Retrieving and Working with Industry Data for Imported Jobs
A step-by-step guide through the process of retrieving industry information from the companies associated with the jobs you've already imported.
Table of contents
Prerequisites
Before diving into the tutorial, ensure you have the following:
- API Access: You must have a valid API key for the jobdata API. If you don’t have one, please subscribe to get access.
- Imported Job Data: You should have already imported job data locally using the
/api/jobs
endpoint. - Basic Knowledge of REST APIs: Understanding how to interact with RESTful APIs using tools like
curl
or programming languages such as Python. - Python Installed: We’ll use Python for the API calls in this tutorial. Ensure you have Python 3.x installed on your machine.

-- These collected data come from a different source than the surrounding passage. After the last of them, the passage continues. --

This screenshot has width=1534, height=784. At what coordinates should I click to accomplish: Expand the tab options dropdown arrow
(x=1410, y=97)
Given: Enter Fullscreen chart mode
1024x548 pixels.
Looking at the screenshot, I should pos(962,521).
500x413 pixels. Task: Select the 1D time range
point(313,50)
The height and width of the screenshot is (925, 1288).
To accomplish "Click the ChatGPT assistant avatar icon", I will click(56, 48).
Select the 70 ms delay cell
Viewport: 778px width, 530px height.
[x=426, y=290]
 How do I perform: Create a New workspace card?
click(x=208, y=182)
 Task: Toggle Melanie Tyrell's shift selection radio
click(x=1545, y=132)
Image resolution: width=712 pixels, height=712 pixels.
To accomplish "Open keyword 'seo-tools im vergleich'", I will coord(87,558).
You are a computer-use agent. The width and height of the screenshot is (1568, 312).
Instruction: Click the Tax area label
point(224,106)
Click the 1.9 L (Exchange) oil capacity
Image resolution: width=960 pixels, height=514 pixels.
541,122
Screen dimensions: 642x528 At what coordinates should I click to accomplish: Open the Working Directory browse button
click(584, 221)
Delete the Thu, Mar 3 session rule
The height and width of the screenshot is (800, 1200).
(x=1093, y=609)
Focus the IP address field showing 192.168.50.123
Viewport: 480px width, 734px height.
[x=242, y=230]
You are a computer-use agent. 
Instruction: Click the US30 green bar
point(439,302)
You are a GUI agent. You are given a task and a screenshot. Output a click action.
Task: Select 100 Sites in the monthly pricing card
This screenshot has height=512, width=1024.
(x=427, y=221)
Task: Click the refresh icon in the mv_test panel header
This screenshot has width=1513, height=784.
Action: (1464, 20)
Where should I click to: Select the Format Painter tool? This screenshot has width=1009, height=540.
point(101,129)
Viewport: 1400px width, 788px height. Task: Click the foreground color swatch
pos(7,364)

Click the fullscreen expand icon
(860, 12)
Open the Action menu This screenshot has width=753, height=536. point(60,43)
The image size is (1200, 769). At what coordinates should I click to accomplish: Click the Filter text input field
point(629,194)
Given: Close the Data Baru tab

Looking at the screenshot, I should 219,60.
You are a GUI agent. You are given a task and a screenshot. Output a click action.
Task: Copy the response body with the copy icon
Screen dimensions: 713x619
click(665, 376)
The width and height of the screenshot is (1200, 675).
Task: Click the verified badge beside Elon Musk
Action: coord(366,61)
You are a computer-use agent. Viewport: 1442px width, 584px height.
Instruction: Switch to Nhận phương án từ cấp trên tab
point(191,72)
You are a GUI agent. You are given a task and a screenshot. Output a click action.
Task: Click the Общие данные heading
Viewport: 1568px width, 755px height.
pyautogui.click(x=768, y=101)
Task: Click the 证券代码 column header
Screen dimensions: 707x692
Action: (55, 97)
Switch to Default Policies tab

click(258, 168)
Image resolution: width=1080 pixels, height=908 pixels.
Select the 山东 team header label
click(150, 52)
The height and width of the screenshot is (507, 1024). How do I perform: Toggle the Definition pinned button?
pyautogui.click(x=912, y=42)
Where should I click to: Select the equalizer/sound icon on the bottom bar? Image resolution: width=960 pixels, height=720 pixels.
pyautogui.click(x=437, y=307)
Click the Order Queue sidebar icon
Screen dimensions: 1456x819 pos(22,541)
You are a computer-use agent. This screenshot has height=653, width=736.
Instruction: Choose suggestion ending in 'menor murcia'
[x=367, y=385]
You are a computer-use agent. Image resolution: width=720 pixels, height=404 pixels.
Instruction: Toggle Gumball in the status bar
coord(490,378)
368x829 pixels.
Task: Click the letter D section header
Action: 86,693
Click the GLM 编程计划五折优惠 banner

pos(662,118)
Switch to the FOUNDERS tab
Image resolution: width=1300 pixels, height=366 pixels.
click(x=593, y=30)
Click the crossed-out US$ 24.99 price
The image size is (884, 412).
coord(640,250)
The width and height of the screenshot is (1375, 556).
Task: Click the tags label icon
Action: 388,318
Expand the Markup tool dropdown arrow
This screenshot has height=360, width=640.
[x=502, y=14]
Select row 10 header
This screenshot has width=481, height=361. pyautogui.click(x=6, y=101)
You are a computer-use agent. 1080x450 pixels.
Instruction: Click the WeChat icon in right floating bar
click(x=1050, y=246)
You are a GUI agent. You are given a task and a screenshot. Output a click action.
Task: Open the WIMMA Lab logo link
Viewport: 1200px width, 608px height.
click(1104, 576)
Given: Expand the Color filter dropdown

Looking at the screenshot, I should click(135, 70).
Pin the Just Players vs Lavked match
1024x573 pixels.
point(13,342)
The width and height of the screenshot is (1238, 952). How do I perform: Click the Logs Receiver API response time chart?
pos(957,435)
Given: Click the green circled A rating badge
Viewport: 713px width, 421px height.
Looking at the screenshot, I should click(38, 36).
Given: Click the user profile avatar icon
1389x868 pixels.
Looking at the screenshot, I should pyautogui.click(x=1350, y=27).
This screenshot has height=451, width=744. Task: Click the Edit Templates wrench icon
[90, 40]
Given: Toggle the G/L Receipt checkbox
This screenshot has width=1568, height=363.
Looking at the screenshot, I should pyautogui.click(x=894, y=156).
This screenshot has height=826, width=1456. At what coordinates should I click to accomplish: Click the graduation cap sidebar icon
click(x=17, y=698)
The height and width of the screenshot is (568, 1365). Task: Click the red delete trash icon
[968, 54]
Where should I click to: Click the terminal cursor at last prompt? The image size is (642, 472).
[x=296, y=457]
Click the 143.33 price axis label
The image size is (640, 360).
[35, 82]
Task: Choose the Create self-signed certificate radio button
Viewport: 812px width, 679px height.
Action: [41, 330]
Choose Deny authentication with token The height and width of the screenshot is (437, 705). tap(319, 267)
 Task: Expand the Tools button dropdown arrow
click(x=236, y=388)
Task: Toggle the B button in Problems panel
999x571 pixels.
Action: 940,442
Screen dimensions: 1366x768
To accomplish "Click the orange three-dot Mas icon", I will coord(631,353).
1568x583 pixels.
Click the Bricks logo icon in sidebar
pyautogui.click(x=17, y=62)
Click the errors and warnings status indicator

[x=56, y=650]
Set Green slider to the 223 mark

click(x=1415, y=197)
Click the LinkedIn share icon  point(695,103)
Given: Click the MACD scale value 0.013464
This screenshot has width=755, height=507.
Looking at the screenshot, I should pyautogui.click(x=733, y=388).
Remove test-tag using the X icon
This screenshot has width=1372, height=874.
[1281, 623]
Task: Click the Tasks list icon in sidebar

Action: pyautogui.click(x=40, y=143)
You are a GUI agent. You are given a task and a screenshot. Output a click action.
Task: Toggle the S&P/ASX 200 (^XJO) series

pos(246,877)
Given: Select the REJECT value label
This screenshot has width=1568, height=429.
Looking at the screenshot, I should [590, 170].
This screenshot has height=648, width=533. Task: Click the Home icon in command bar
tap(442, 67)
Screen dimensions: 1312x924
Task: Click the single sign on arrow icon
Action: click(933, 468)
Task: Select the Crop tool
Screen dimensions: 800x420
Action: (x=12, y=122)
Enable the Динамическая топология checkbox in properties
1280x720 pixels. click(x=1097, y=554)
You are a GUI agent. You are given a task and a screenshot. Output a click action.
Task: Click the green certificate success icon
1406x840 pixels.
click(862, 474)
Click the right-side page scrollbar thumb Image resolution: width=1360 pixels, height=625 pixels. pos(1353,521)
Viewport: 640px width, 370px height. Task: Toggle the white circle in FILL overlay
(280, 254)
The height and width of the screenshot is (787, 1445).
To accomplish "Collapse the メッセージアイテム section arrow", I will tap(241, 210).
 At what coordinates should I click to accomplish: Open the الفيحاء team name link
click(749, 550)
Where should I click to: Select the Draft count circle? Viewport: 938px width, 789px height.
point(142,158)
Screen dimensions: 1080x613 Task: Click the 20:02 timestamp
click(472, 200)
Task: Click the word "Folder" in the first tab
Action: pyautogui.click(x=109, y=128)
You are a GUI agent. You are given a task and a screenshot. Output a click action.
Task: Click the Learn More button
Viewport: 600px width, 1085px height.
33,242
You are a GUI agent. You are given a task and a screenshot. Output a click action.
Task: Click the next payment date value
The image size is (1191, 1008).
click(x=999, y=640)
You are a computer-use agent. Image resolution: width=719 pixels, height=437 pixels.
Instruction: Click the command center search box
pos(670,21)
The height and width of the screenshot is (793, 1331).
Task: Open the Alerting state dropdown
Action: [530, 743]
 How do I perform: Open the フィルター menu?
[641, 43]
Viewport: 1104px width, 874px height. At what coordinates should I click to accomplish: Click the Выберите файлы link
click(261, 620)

Understanding the Job Data Schema
When you import job data using the /api/jobs
endpoint, each job entry contains a company
object. This object includes basic information about the company that posted the job, such as the company ID, name, and logo. However, it does not directly include industry information.
Example Job Data Response
{
"id": 123,
"title": "Software Engineer",
"company": {
"id": 45,
"name": "Tech Innovators Ltd",
"logo": "https://example.com/logo.png",
"website_url": "https://techinnovators.com",
"linkedin_url": "https://linkedin.com/company/tech-innovators",
"twitter_handle": "@techinnovators"
},
"location": "San Francisco, CA",
"published": "2023-08-01T12:00:00Z",
"description": "Job description here...",
"experience_level": "MI",
"salary_min": "80000",
"salary_max": "120000",
"salary_currency": "USD",
"application_url": "https://techinnovators.com/careers/12345"
}
In the above response, the company
object only includes the company ID (id
), but not the industry information. We need to retrieve the industry data separately.
Step 1: Fetching Job Data
If you haven’t already imported job data, you can use the /api/jobs
endpoint to fetch it. Here’s how you can do it using Python.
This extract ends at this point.